Safety Significance: During an undervoltage condition on an ESF Bus coupled with an SI, the CCW Pump(s) will trip causing a loss of CCW flow to the RCPs. A Caution is provided in AP-CCW.2 and 3 which states "If CCW flow to a RCP is interrupted for greater than 2 minutes or if either RCP motor bearing temperature exceeds 200°F, then trip the affected RCP." This caution applies at all times, and is necessary to protect the long-term operations of the RCPs. It is a management expectation that the RCPs be tripped within 2 minutes of a loss of CCW to pump motor bearings. Additionally, failure to trip all RCPs when required during a Small Break LOCA can lead to core uncovery and to fuel temperatures in excess of 2200°F. Analyses have shown that if the RCPs are tripped within 5 minutes of the trip criteria being met, PCT will remain below 2200°F, and if this action is delayed beyond 5 minutes, this PCT will be exceeded. It is a management expectation that the RCPs be tripped as quickly as possible, but within 5 minutes when the trip criteria are met. Failure to take this action represents mis-operation by the operator which leads to degradation of the fuel cladding fission produce barrier, and a violation of a license condition.

Close Containment Isolation Valves, or their Alternate Valves using ATT-3.0, before indicating to the US that ATT-27.0 is complete {EOP-Based)

Safety Significance: Failure to close at least one Containment Isolation Valve on each critical penetration under the postulated conditions when it is possible to do so, constitutes mis-operation leading to degradation of the Containment Barrier. Failure to take this action leads to an unnecessary release of fission products to the auxiliary building, increasing the potential for release to the environment, and reducing accessibility to vital equipment within the Auxiliary Building. Higher radiation levels within the Auxiliary Building will result in a degradation of ALARA principles.

Establish High-Head Injection with at least two SI Pumps after SI has been Reset and following a Loss of Off-Site Power {EOP-Based)
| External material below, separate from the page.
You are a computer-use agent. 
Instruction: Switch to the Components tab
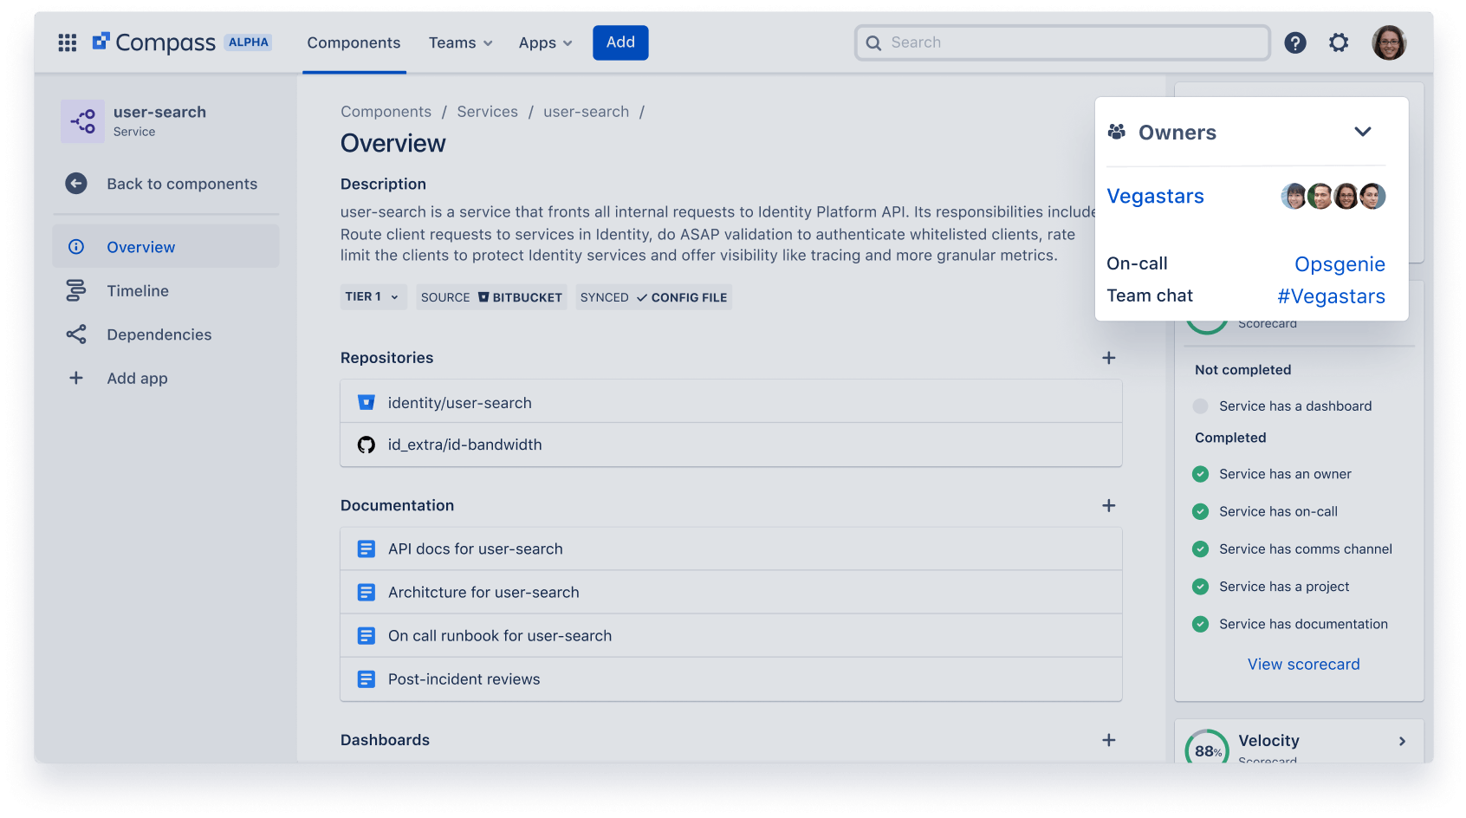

Safety Significance: Failure to manually start at least two 50% capacity SI pumps under the postulated conditions constitutes mis-operation or incorrect crew performance in which the crew does not prevent degraded emergency core cooling system (ECCS) capacity." In this case, at least two SI pumps can be manually started from the control room. Therefore, failure to manually start both SI pumps, which are 50% capacity pumps, also represents a failure by the crew to "demonstrate the ability to effectively direct or manipulate engineered safety feature (ESF) controls that would prevent a significant reduction of safety margin beyond that irreparably introduced by the scenario, and recognize a failure or an incorrect automatic actuation of an ESF system or component. Additionally, under the postulated plant conditions, failure to manually start the SI pumps (when it is possible to do so) is a "violation of the facility license condition." Performance of the critical task would return the plant to a condition for which analysis shows acceptable results.